そう、藤子・F・不二雄はすさまじい。彼のことは後で語るが、他にはやはり手塚治虫、そして水木しげるは外せない。ジブリもポケモンもサンリオも、この二人の巨匠による動物のキャラ化、不思議な生き物(妖怪)のキャラ化の系譜なしではあり得ないだろう。
手塚治虫はディズニーの大ファンで、影響を多く受けたようだ。だが、私が思うに映画の見せ方という技法が主であって、キャラ作りはむしろディズニーが手塚治虫を真似ている。有名な例として、手塚の「ジャングル大帝」からのディズニーの「ライオンキング」というのがある。
主人公はライオンだ。ライオンがしゃべる。その違和感を、欧米はすぐには受け入れられなかっただろう。ドナルドダックやおさるのジョージを見てもわかるように、動物が流暢に話すことはない。この受け入れ(擬人化)が、とかく日本は得意だ。
そして擬人化までいかなくても、キャラ化なら、それこそ際限がない。欧米でも妖精や怪物、神話からキャラは作られるが、日本のポケモンの多さには遠く及ばない。そして、妖怪となるとさらに多い。なんせ「ぬりかべ」に「一反木綿」だ。もはや生き物ではなく「物」がキャラと化してしまう。
行き着く先は「機械」のキャラ化、そしてロボットだ。車だってしゃべる。猫型ロボットだってしゃべる。キャラ化したものたちが普通にしゃべるのを、日本人が受け入れられるようになったのは、前述した藤子・F・不二雄の功績が大きい。
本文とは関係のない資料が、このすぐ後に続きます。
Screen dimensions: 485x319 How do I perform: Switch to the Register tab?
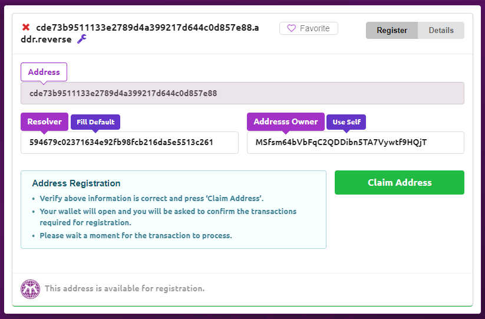(x=392, y=30)
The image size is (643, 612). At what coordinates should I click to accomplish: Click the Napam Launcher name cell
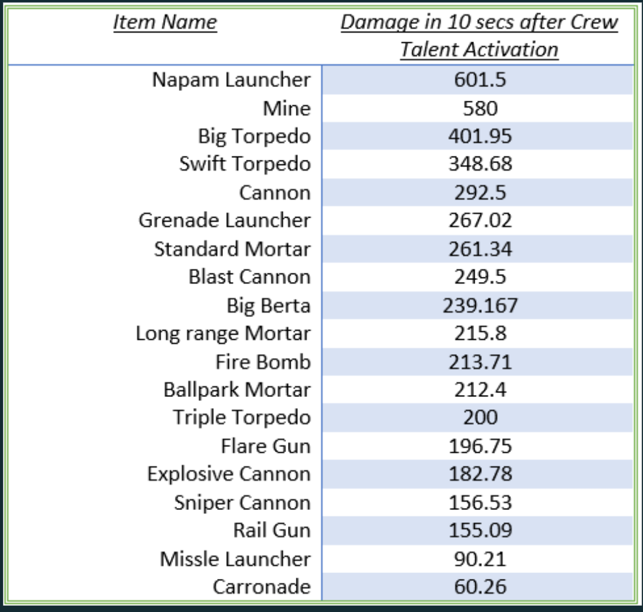coord(231,79)
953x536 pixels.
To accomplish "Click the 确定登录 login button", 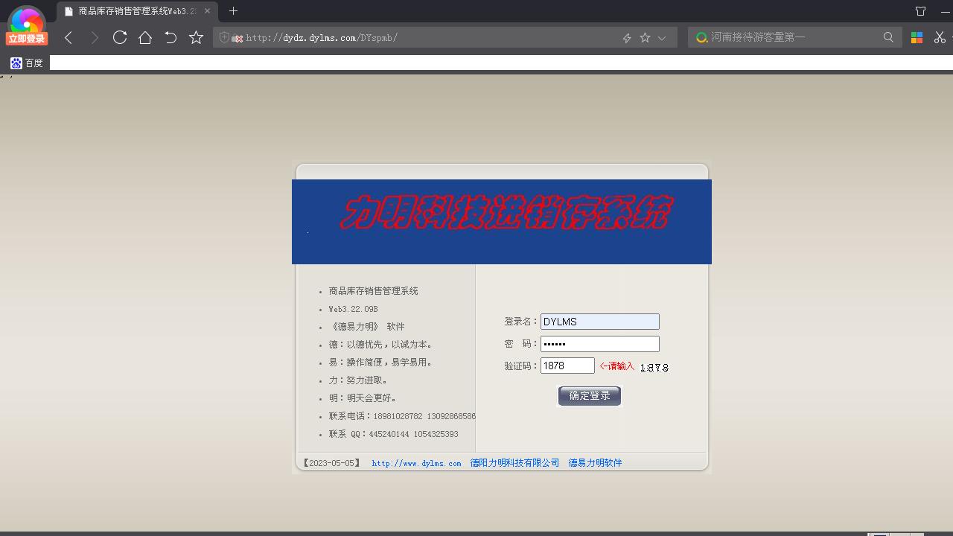I will point(589,396).

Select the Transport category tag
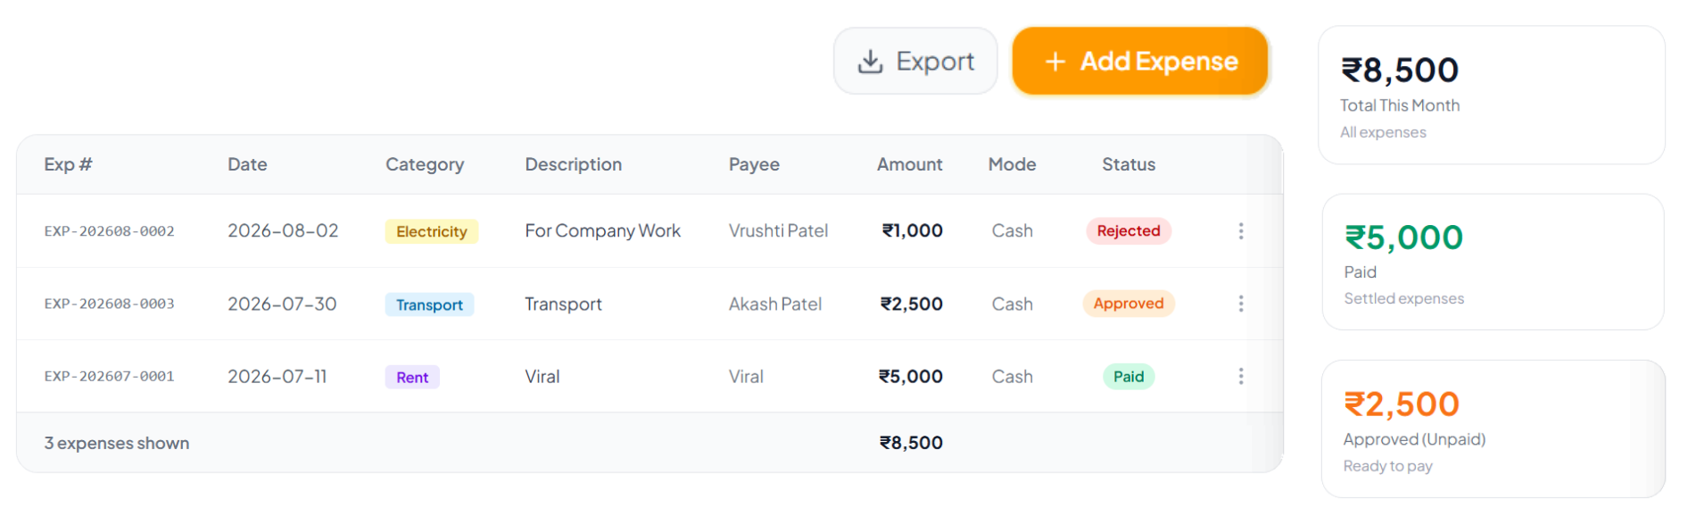(429, 304)
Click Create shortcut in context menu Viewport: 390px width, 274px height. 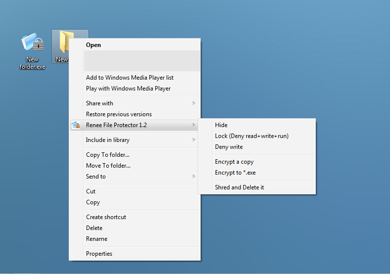(106, 217)
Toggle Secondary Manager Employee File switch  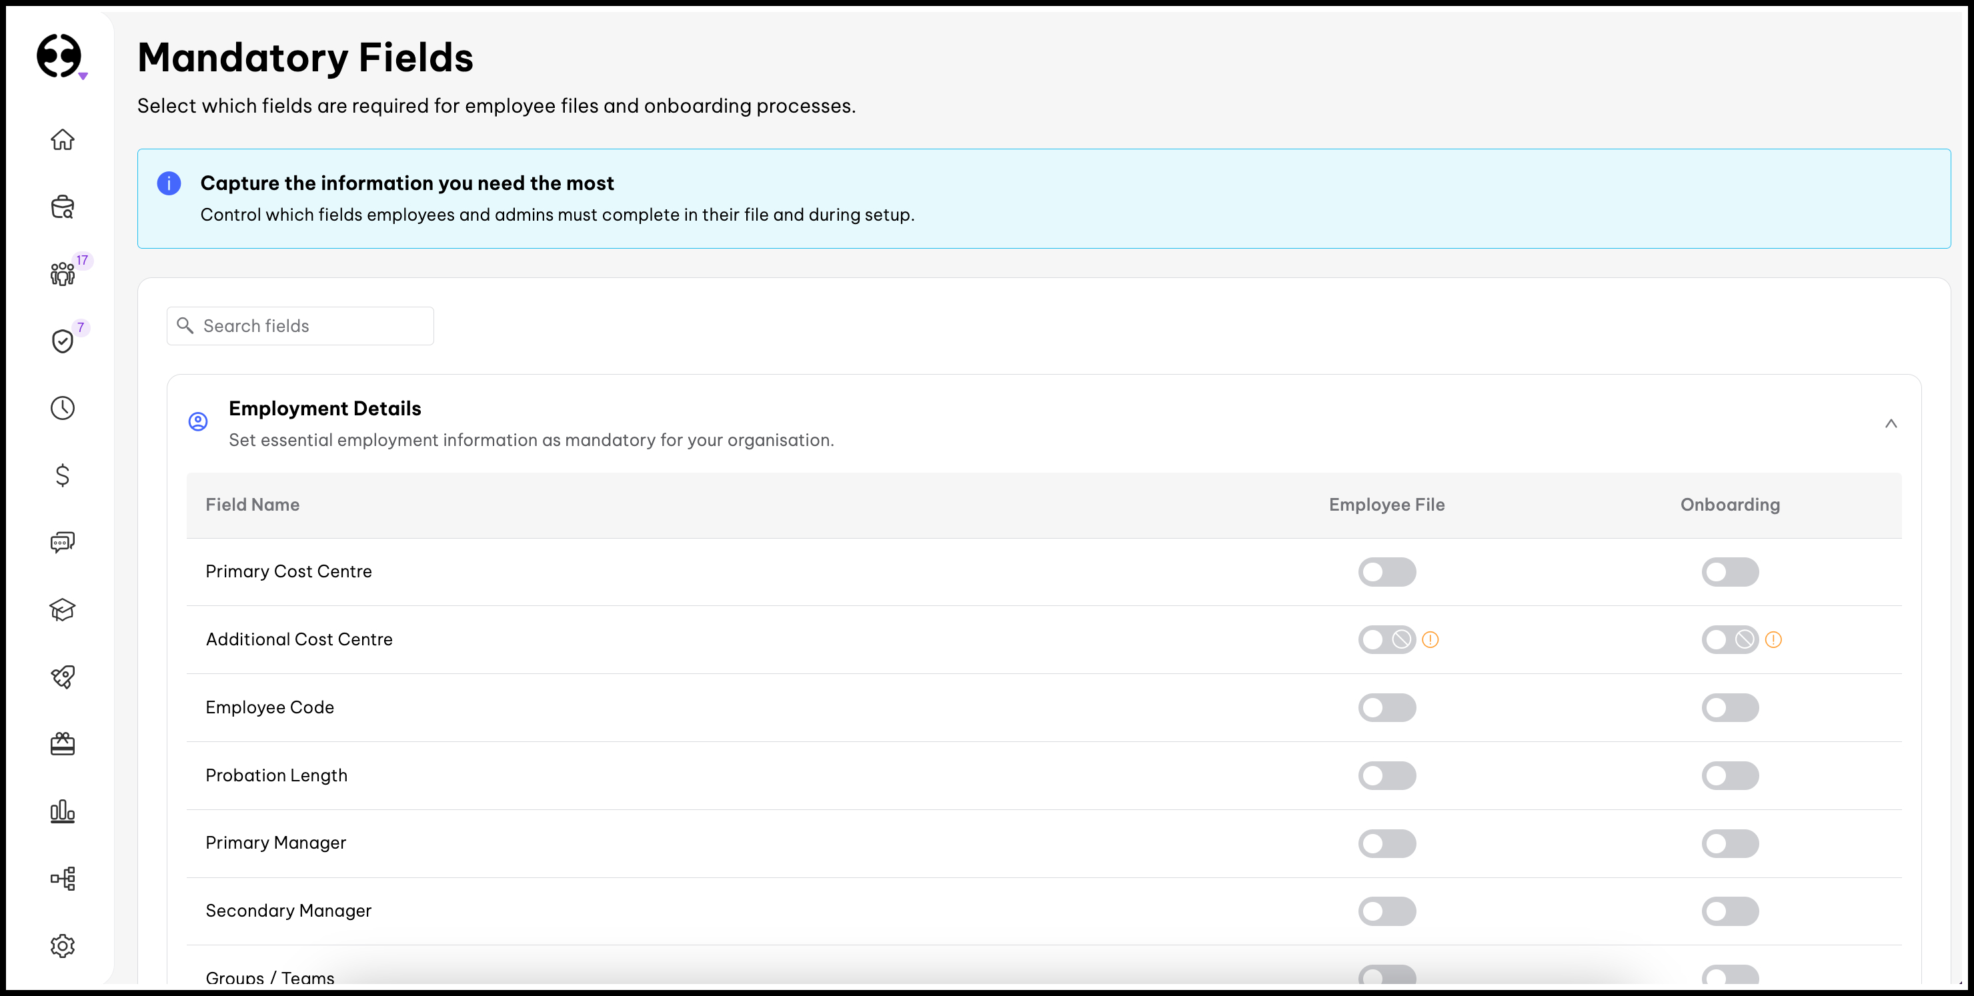pyautogui.click(x=1386, y=911)
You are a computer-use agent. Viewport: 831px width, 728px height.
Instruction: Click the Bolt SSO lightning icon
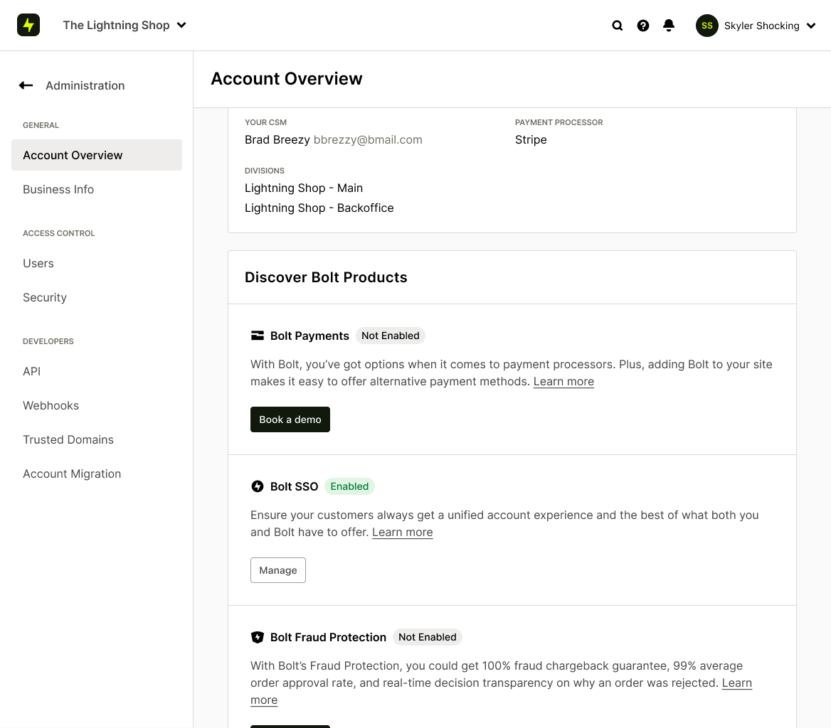click(258, 486)
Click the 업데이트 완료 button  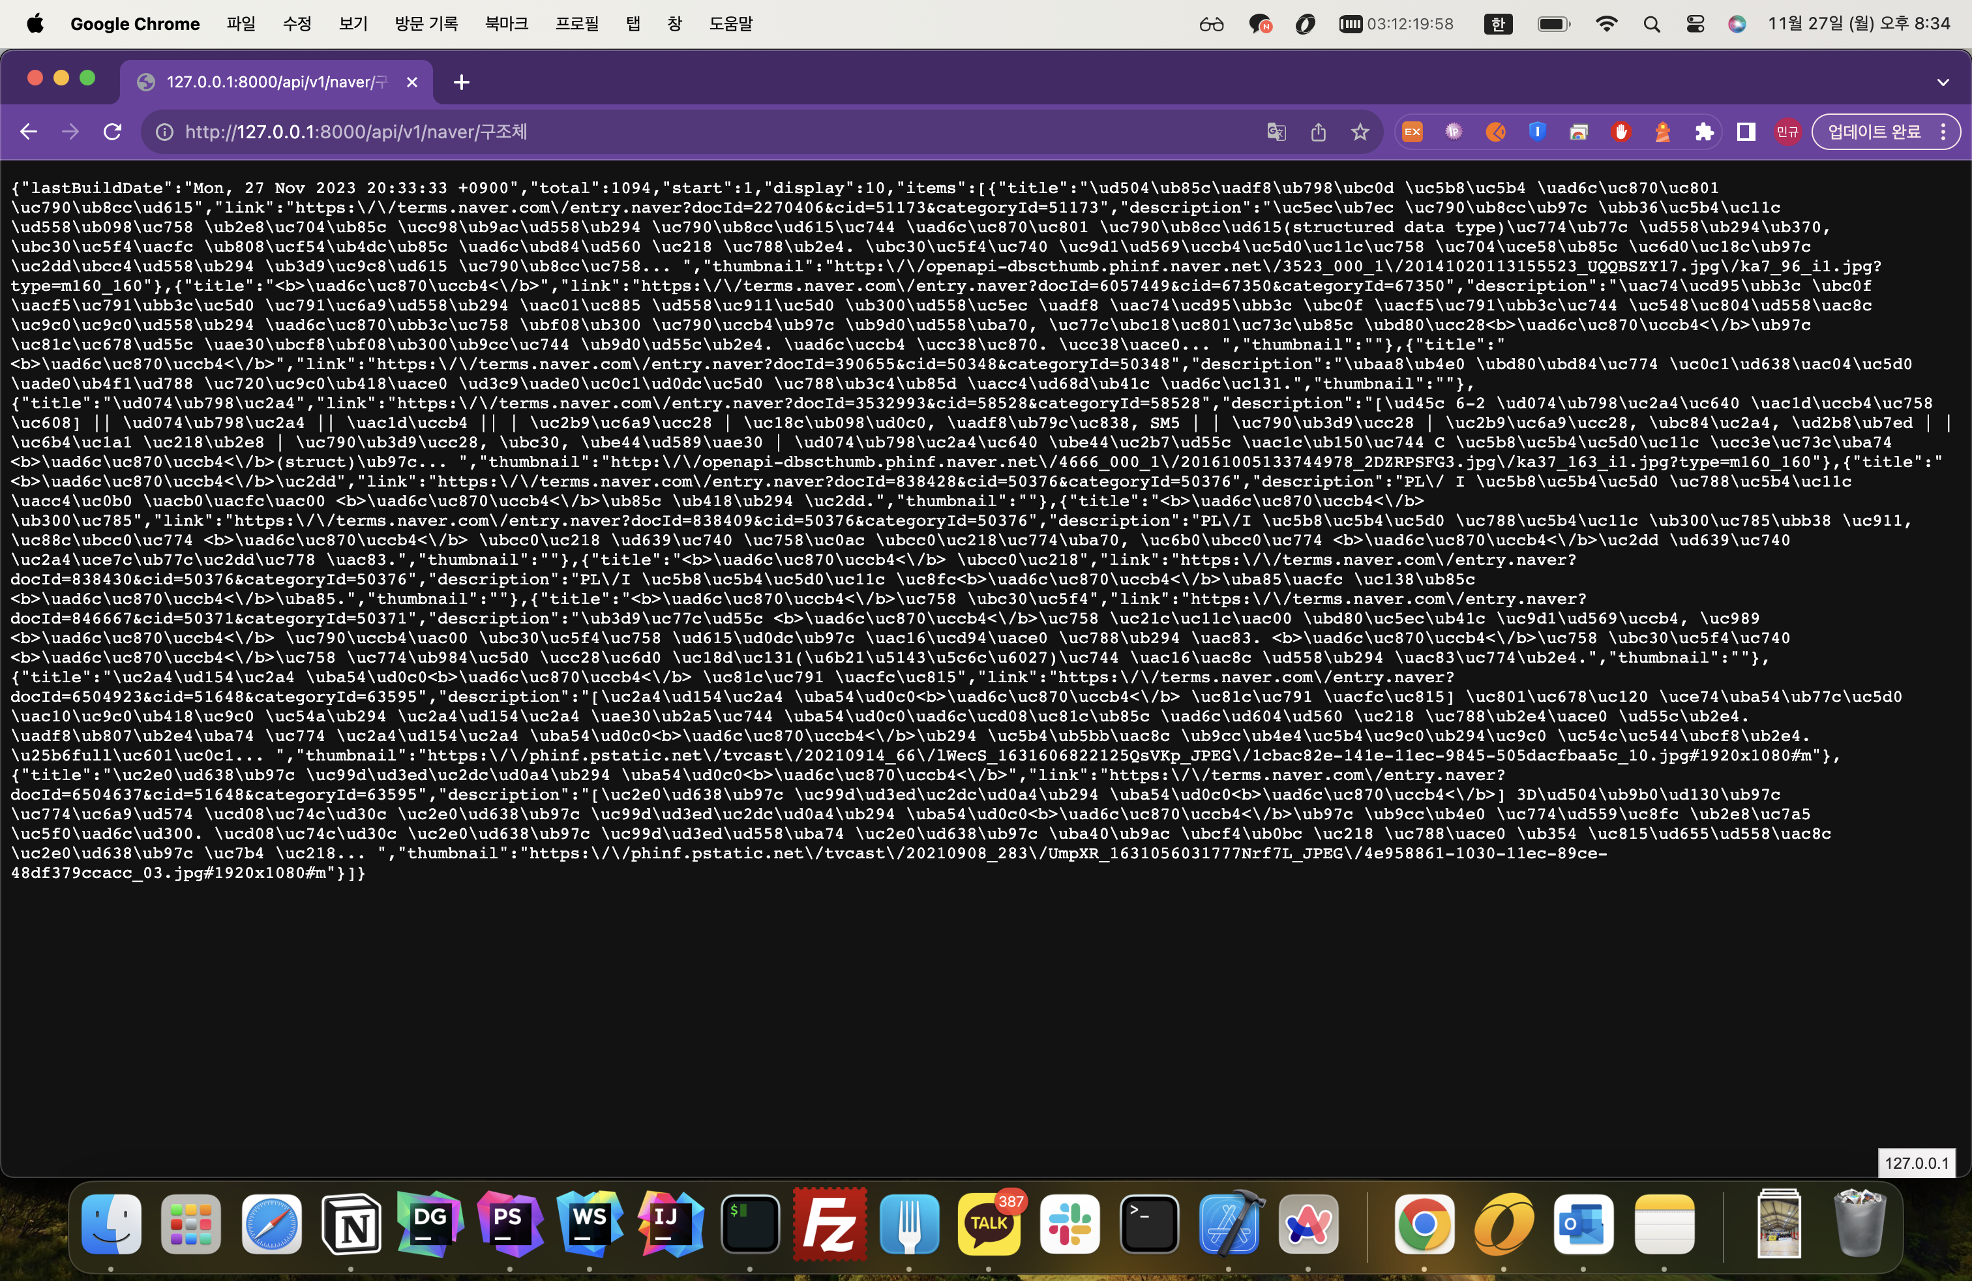(x=1873, y=132)
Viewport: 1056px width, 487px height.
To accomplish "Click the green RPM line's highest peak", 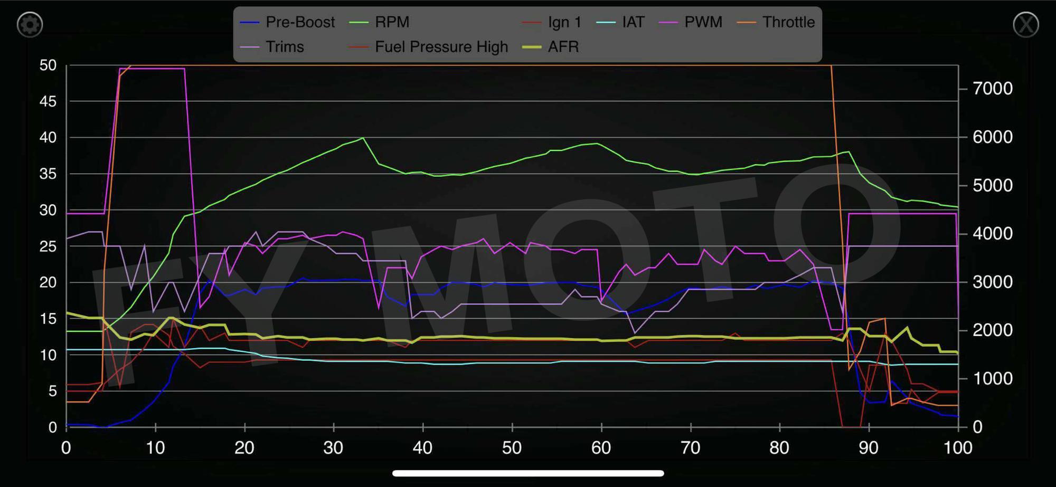I will point(363,138).

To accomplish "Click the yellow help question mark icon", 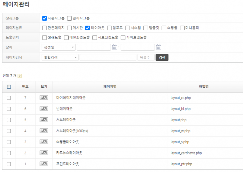I will pos(20,76).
ドラえもんのようなロボットが感情を持ち、友だちになれる。海底鬼岩城のバギーは車だが、同じく感情がある。チンプイは異星からやってきたし、オバケのQ太郎にいたっては、もはやそれが何なのか分からない。
これらキャラ化がもたらしてくれるもの、それは「受け入れや調和」だ。動物に対しても、宇宙人に対しても、物に対しても、そして機械やロボットに対しても、我々日本人は寛容だと思う。言葉がわかるはずだ、こう考えているはずだ。それが当然のこととして受け入れられて、ストーリーが続いていく。
それはマンガの世界だけではなく、現実につながっていく。西洋は区別することを「分ける」つまり「分かる」と考える。東洋は同一であることから世界を捉える。
もし明日、厚木にUFOが降り立っても、地底人が町田に姿を表しても、我々日本人は特に驚かないだろう。そう、何故ならドラえもんがいる国だから。何だかんだで最後はハッピーエンドになるのは、もう分かっているから。